August 26, 2003

Tomato Toes

Why isn’t there a brand of corn called "Children of the Corn"? This is just the type of nutritional shortsightedness caused by a lack of vitamins that makes me angry. Drug czars and pine green giants lament that kids don't eat more vegetables, yet there isn't not one corn company brave enough to draw little faces possessed by an evil force on all the kernels.

Of course, if you are a super-intelligent German, perhaps created by Nazi scientists in the 1930s and recently awaken from your cryogenic chamber, the solution is obvious: Herr Grosse Dollars, bilden diese produkte!

Peas in a Rod—A white rod with this on it: "Hey kids! Sugar inside!" The rod is stuffed with peas. That'll teach those muthafuckers.

BroccoDoReMi—Move over Snap, Crackle, and Pop. Broccoli stems and singing sensations Do, Re, and Mi are going to Vitamin K-ick it old school.

Mixed Vegetballs—Chunks of carrots, squash, cauliflower, and tomatoes, joining forces for the first time in a duct-taped ball. Dunk it in the hoop, then in your mouth.
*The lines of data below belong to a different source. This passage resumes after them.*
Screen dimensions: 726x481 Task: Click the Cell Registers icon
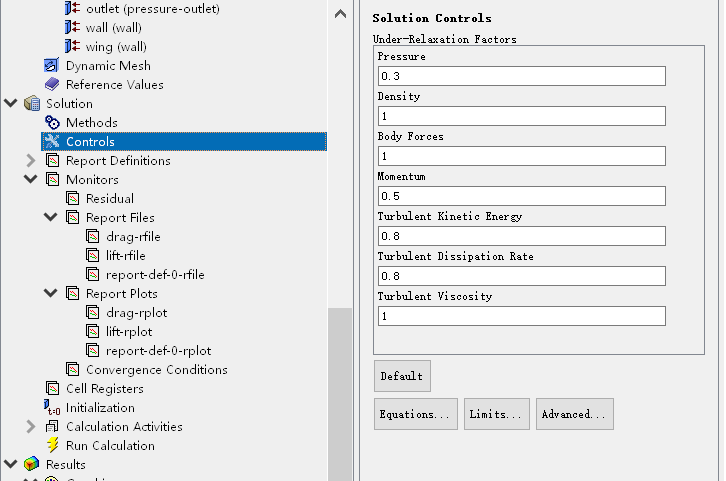pyautogui.click(x=53, y=389)
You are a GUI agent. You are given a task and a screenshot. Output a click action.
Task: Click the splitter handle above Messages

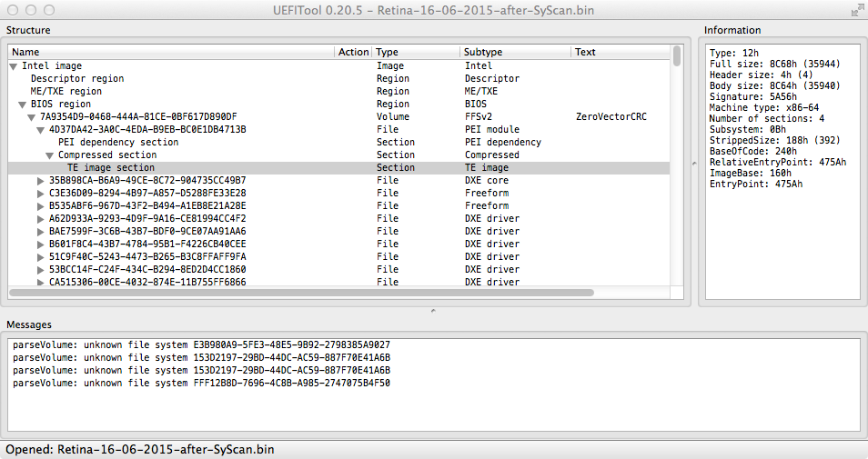(x=433, y=311)
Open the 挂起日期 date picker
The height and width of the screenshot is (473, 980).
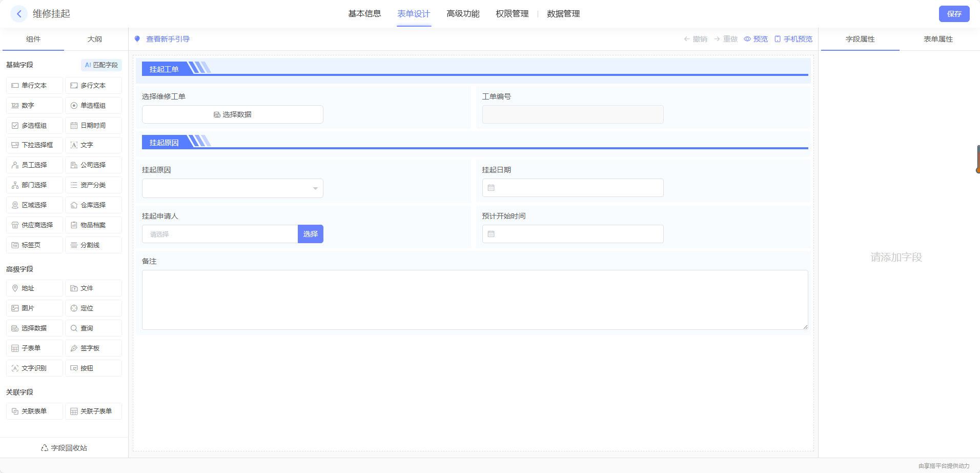(x=573, y=188)
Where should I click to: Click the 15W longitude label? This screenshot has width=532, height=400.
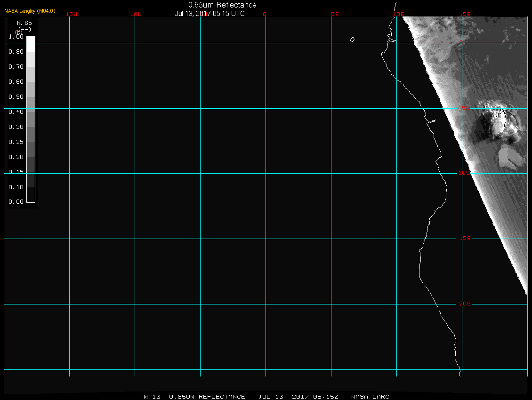click(72, 14)
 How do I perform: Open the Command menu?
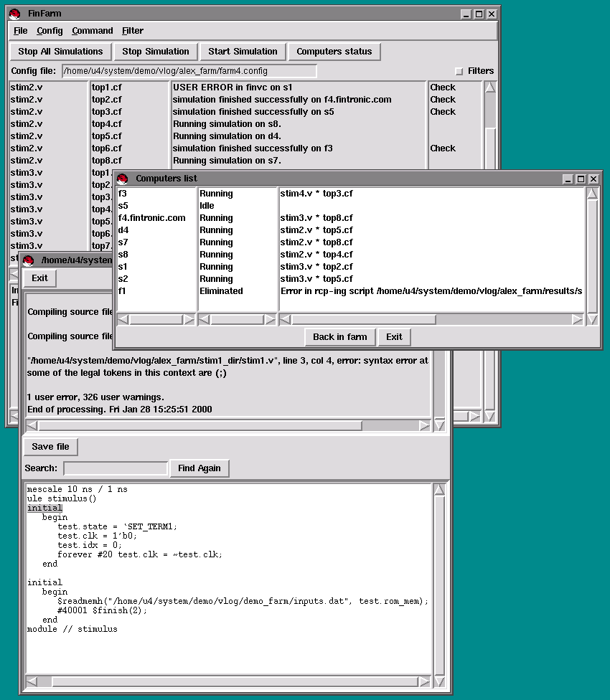93,31
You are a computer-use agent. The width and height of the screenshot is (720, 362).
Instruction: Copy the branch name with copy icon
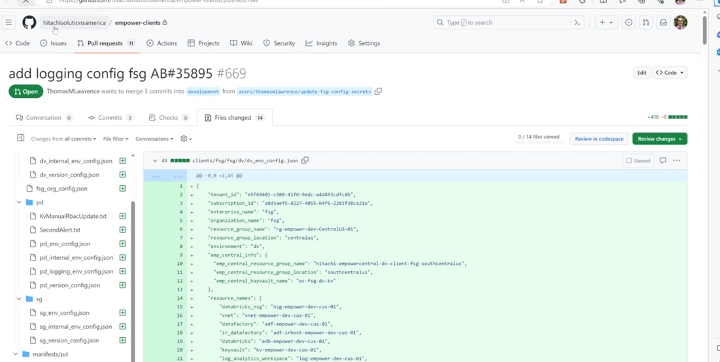tap(378, 91)
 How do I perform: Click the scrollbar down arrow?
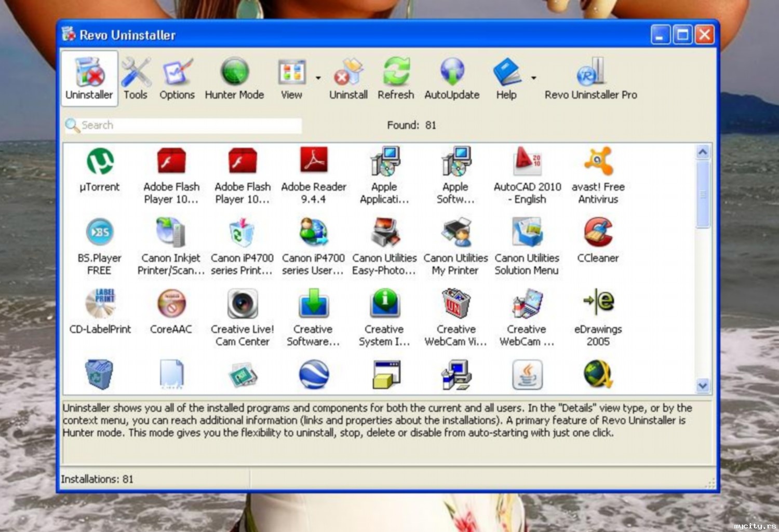703,386
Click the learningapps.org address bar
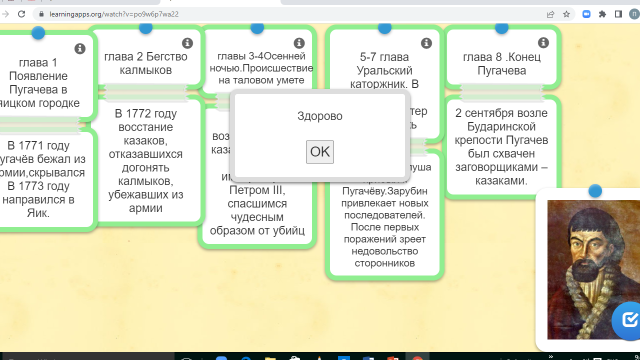This screenshot has width=640, height=360. (286, 14)
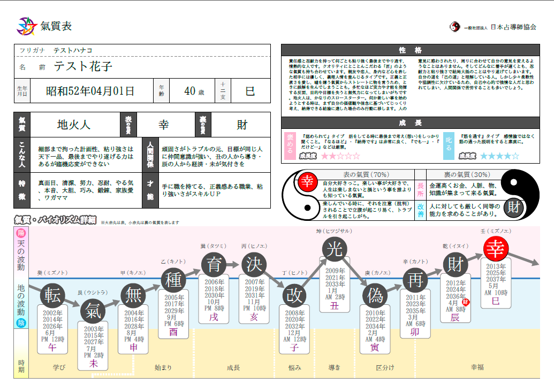Click the 転 circle on the biorhythm line
The width and height of the screenshot is (554, 392).
click(52, 295)
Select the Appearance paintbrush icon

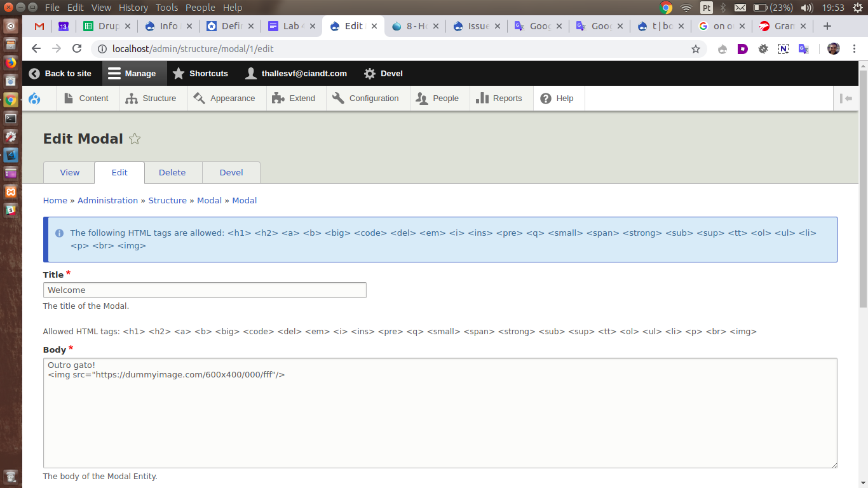pyautogui.click(x=199, y=98)
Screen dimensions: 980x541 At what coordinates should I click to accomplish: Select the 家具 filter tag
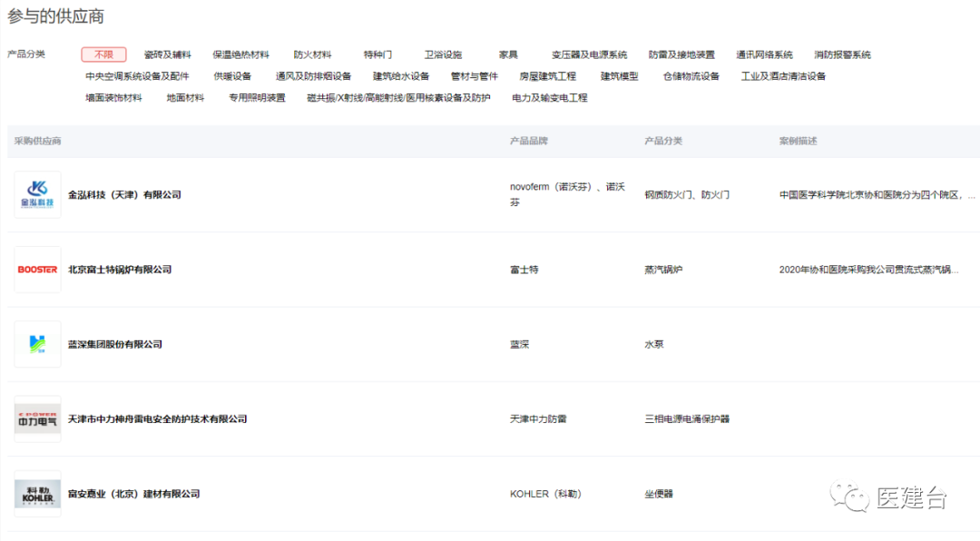point(508,54)
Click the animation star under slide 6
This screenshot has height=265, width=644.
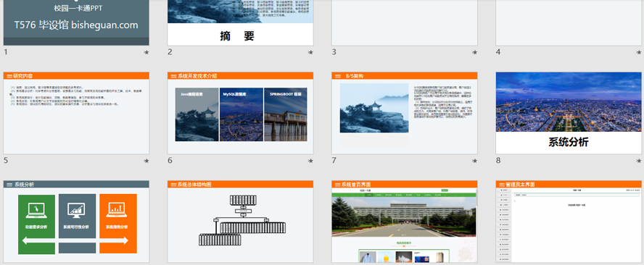pos(310,161)
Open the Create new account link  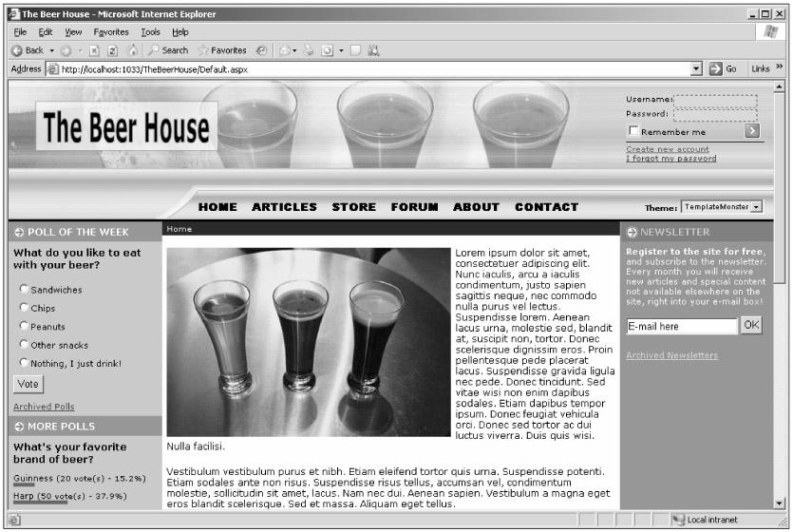tap(668, 149)
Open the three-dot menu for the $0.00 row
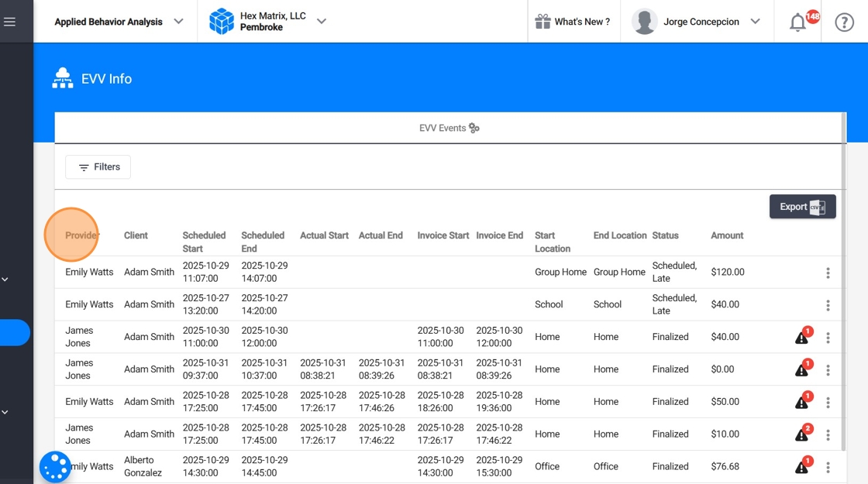 pyautogui.click(x=828, y=370)
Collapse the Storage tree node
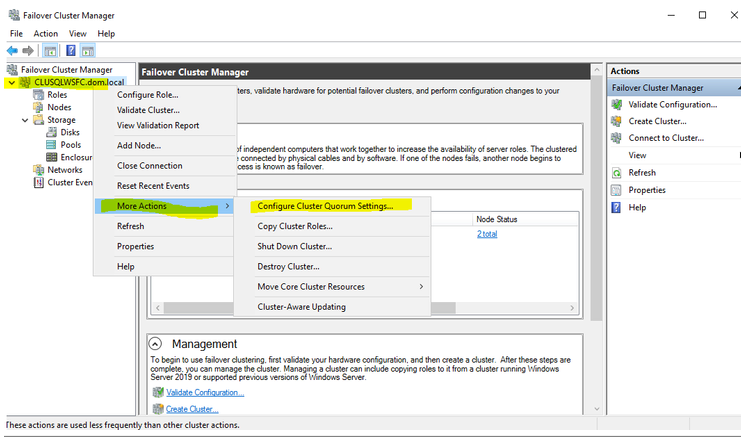Screen dimensions: 741x437 pos(25,120)
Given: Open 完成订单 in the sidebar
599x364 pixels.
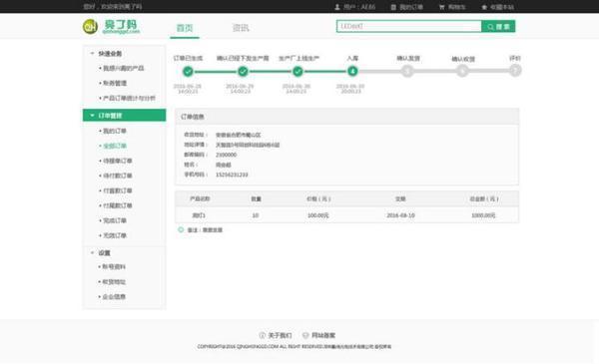Looking at the screenshot, I should [115, 220].
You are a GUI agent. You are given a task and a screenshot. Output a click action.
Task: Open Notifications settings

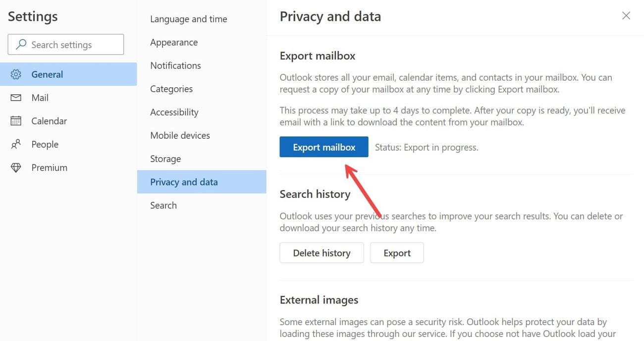(175, 65)
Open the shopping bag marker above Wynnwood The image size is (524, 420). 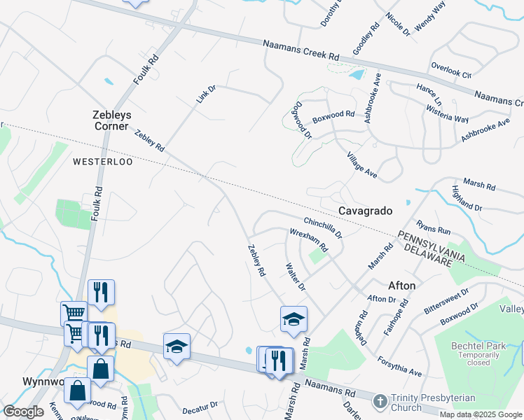pos(101,370)
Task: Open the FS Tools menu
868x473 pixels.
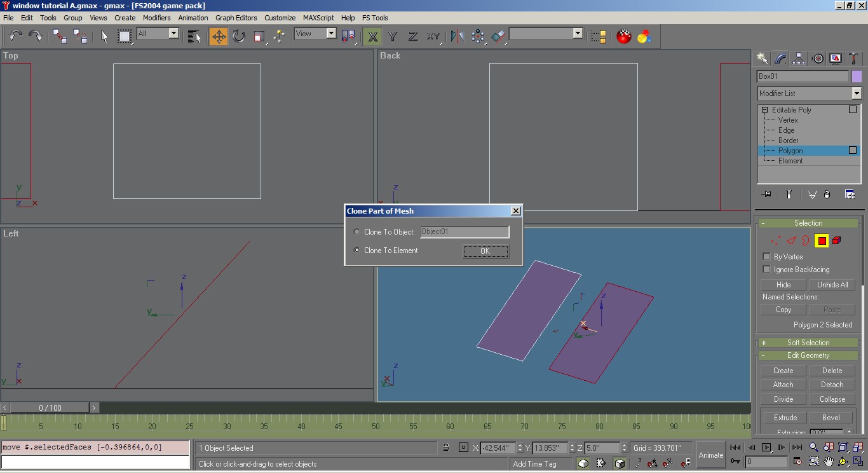Action: tap(375, 18)
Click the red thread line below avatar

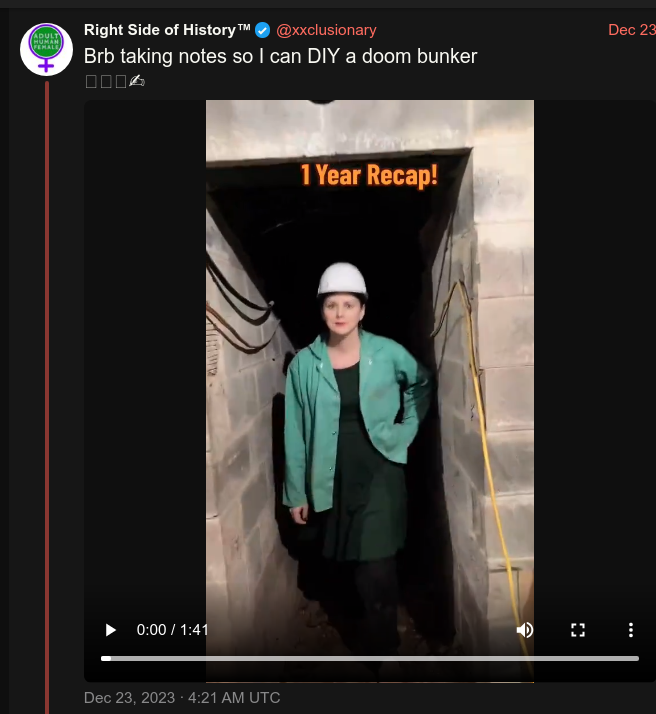tap(46, 396)
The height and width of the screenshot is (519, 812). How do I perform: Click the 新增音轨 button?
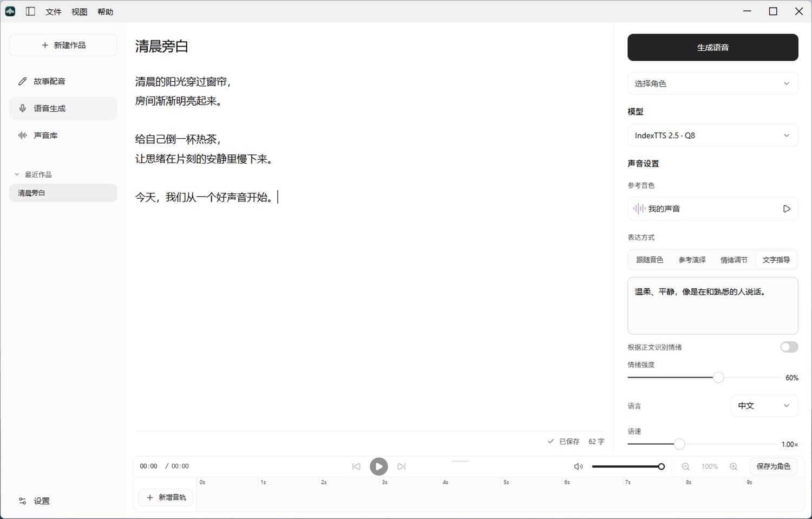(166, 497)
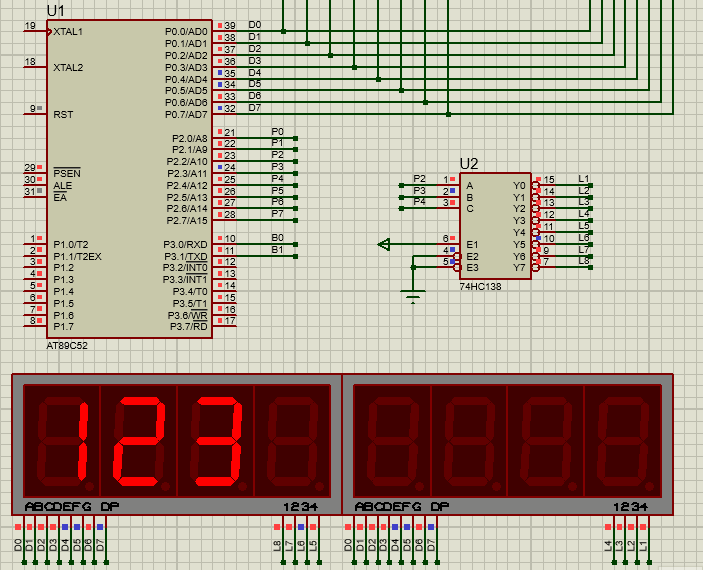Viewport: 703px width, 570px height.
Task: Click the L1 terminal at Y0 output
Action: click(x=590, y=185)
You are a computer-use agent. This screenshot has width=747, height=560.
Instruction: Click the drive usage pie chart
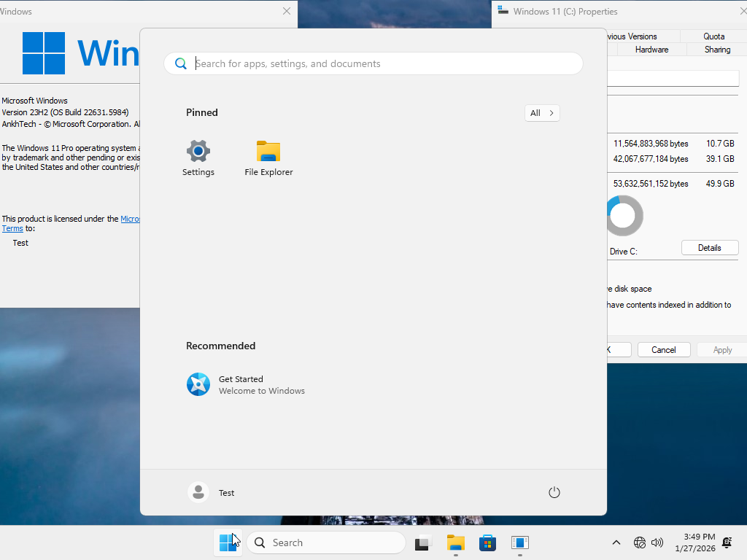(x=624, y=216)
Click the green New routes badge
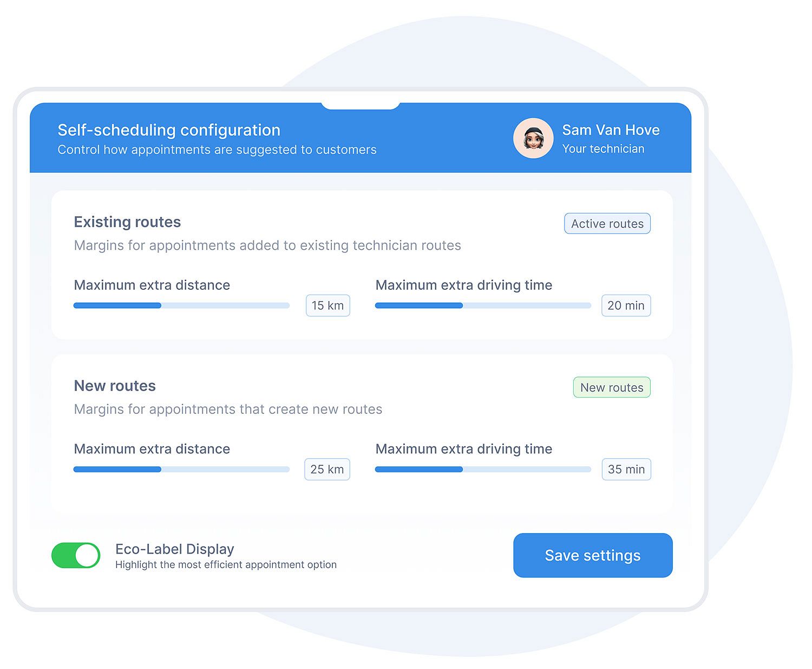 click(612, 387)
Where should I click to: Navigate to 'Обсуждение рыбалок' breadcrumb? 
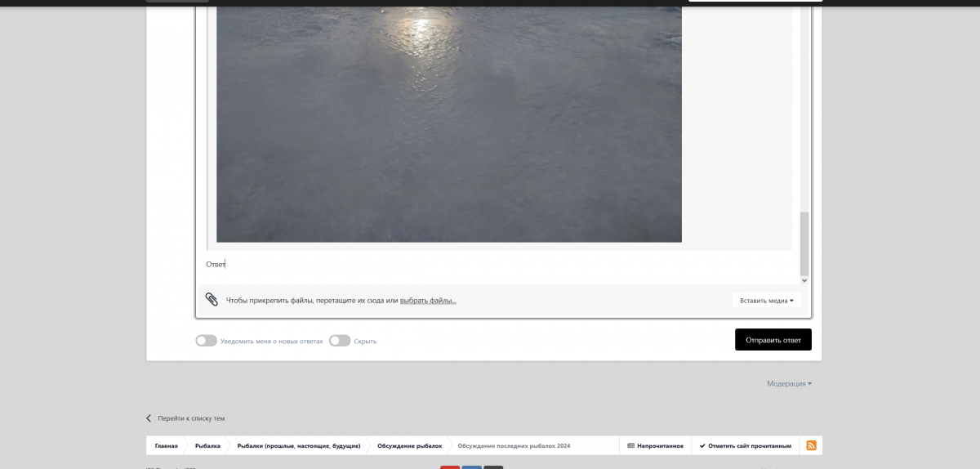pos(409,446)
Mystery Bag: This bag is covered in colorful question marks. It has no name, no logo, no nutrition facts, and no UPC code. Sometimes it appears in the freezer section. Other times in seafood, or inside a box of Cocoa Puffs. What wild surprise could it be? There's only one way to find out! And that way is to read this next sentence: the bag always contains brussel sprouts.